I help people listen to themselves

Underpinning my work is a respect for each of our stories and what it means to be a human being; that suffering is an intrinsic part of life; and that an essential part of living well is actively tending to our own processes of growth and change. I honor the fact that listening to yourself can be a radical endeavor in a culture that often prioritizes producing over humanness, and avoidance over authenticity.

At its core, my work is helping people learn to listen. This means working together is about slowing down to notice lived experience in real time. I’m interested in how patterns show up, how feelings emerge and shift, and how healing happens when we’re able to be with pain that we’ve previously avoided or not been able to understand.
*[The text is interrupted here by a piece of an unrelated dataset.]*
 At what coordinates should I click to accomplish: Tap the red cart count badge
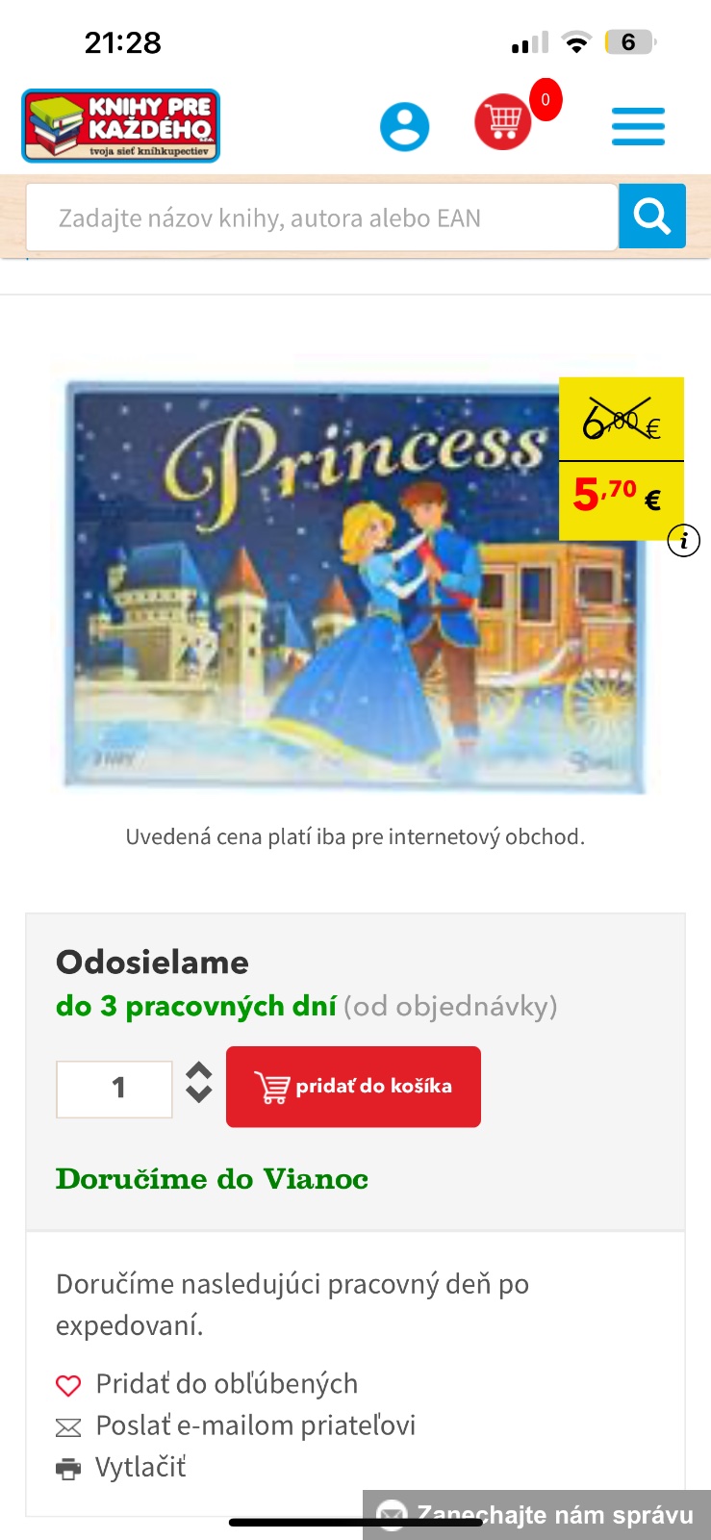(546, 100)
Many of the people I work with come to therapy with a sense of being lost, or being stuck in a pattern of suffering without understanding why, or with awareness of what’s wrong but needing a space to pause daily life and go inwards.

In more clinical terms, my work is rooted in attachment-focused and trauma-informed approaches - I help people understand how relationships (especially the earliest ones in our lives) impact being able to feel emotionally safe with themselves and others. My practice integrates relational psychodynamic frameworks, experiential attachment approaches, and humanistic/existential traditions. I provide skills and strategies where appropriate, but the focus of my practice is lasting understanding and change rather than quick solutions.